The #Inclusive100 assesses a range of metrics to evaluate the relative level of inclusivity, diversity and equity within an organization in the industry. Results are benchmarked against ‘indexed companies’ – organizations that scored a 60 or higher on the Seramount Diversity Inclusion Index, a rating that indicates that a company is effectively incorporating representation, inclusion and cultural best practices in their organization.
Here are some of the key findings of the 2022 #Inclusive100 survey:
1. The industry is failing to retain female talent
She Runs It finds that women are exiting the industry in droves – they comprise just 35% of the marketing, media and adtech sector – down from 46% in 2021, which already represented a decline from the typical split of 50%.
At the same time, there are fewer women than men being hired into entry-level roles – a sign that bodes poorly for gender representation in the future.
And on the other end of the hierarchy, executive positions see the lowest ratio of women, at just 30%, down from 33% in 2021. Among the top 20% of earners in the industry, only 30% are women – a steep decline from 42% in 2021.
2. Ethnic and racial representation is on the rise
The industry is growing increasingly diverse.
Representation of Black employees is rising steadily – the number of Black people in marketing, media and adtech grew 15%, compared to 4.5% last year. Overall, Black talent now accounts for 14% of the industry, which is representative of the US writ large, where 13.6% of the population is Black. Still, Black employees face hurdles when it comes to gaining visibility in leadership: just 6% of managers are Black and only 4% of corporate executives are Black.
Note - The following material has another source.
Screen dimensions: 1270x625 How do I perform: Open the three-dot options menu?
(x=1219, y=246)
Meanwhile, the number of Latinx employees in the sector rose by 7% in 2022, up from 6.6% the prior year. Still, representation lags; Latinx currently make up about 8% of the industry – a number significantly lower than in businesses in general, where they account for 14% of the workforce. Both numbers hover far below the 18.9% of the US population for which Latinx people account. Considering that the Latinx population is the fastest-growing in the US, these gaps are especially concerning.
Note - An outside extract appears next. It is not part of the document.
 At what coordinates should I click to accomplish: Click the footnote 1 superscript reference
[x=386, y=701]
Asian talent in the industry grew, but at a lower rate than in 2021, at 10% compared to 23%. In general, the marketing, media and adtech sector is on-par with other organizations when it comes to representation of Asian talent – Asians comprise 10% of the industry and 10% of workplaces in general.
3. White employees are still unfairly advantaged when it comes to climbing the ladder
When it comes to succession planning and promotions, however, the media, marketing and adtech sector lags behind in a handful of key measures.
Only 71% of surveyed organizations offer formal executive succession planning – significantly below the 90% of indexed organizations that offer such programs. Plus, just 43% of media, marketing and adtech companies say they require gender-diverse and racially diverse slates of candidates when considering succession, compared to 64% of indexed companies.
What’s more, when employees are promoted within the industry, the results are often lopsided. The vast majority of the 17% of employees promoted last year were white. Among total promoted employees, 63% were white. And while promotions of Asians in the industry outpaced the broader, general workforce at 14%, promotions of Black and Latinx talent did not. Within business in general last year, 11% of promotions went to Latinx employees (compared to just 9% in marketing, media and adtech) and 10% of promotions went to Black employees (compared to just 8% in marketing, media and adtech).
While the workforce in general is largely white, increasing multiculturalism and diversity in the workforce demands more equitable opportunities for advancement.
4. Organizational DEI commitments are progressing
Beyond the demographic makeup of marketing, media and adtech workplaces, the industry is advancing its institutional commitments to diversity, equity and inclusion in other ways, too.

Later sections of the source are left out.